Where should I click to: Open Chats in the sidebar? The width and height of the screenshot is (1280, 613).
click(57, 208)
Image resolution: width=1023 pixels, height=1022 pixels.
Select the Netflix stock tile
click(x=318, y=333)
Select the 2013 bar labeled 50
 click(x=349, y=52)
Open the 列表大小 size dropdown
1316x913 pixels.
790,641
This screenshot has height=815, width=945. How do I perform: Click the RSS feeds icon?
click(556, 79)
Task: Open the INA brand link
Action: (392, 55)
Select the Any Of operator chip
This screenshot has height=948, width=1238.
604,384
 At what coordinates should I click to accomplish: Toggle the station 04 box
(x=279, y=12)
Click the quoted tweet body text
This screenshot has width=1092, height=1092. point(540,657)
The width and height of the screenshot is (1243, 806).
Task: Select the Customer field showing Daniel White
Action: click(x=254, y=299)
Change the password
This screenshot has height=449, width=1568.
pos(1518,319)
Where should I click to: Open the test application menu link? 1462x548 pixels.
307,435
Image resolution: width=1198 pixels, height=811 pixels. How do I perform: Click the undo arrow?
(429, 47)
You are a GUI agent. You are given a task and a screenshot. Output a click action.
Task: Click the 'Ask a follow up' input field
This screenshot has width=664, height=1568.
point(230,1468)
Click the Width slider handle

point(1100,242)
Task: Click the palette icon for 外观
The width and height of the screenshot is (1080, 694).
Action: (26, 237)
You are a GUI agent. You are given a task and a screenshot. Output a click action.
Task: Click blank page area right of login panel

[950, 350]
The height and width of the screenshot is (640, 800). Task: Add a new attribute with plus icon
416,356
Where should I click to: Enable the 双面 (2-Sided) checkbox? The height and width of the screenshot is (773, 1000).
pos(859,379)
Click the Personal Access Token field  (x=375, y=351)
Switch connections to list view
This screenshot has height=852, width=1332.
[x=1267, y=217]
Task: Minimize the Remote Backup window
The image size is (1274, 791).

- Required action
Each line above should appear again, reproduced exactly.

- Your response
Where should I click to: Open Chats in the sidebar? The width and height of the screenshot is (1280, 613).
click(57, 208)
Image resolution: width=1023 pixels, height=1022 pixels.
Select the Netflix stock tile
click(x=318, y=333)
Select the 2013 bar labeled 50
 click(x=349, y=52)
Open the 列表大小 size dropdown
1316x913 pixels.
790,641
This screenshot has height=815, width=945. How do I perform: Click the RSS feeds icon?
click(556, 79)
Task: Open the INA brand link
Action: (392, 55)
Select the Any Of operator chip
This screenshot has height=948, width=1238.
604,384
 At what coordinates should I click to accomplish: Toggle the station 04 box
(x=279, y=12)
Click the quoted tweet body text
This screenshot has width=1092, height=1092. point(540,657)
The width and height of the screenshot is (1243, 806).
Task: Select the Customer field showing Daniel White
Action: click(x=254, y=299)
Change the password
This screenshot has height=449, width=1568.
pos(1518,319)
Where should I click to: Open the test application menu link? 1462x548 pixels.
307,435
Image resolution: width=1198 pixels, height=811 pixels. How do I perform: Click the undo arrow?
(429, 47)
You are a GUI agent. You are given a task and a screenshot. Output a click action.
Task: Click the 'Ask a follow up' input field
This screenshot has width=664, height=1568.
point(230,1468)
Click the Width slider handle

point(1100,242)
Task: Click the palette icon for 外观
The width and height of the screenshot is (1080, 694).
Action: (26, 237)
You are a GUI agent. You are given a task and a screenshot. Output a click action.
Task: Click blank page area right of login panel

[950, 350]
The height and width of the screenshot is (640, 800). Task: Add a new attribute with plus icon
416,356
Where should I click to: Enable the 双面 (2-Sided) checkbox? The height and width of the screenshot is (773, 1000).
pos(859,379)
Click the Personal Access Token field  (x=375, y=351)
Switch connections to list view
This screenshot has height=852, width=1332.
[x=1267, y=217]
Task: Minimize the Remote Backup window
The image size is (1274, 791).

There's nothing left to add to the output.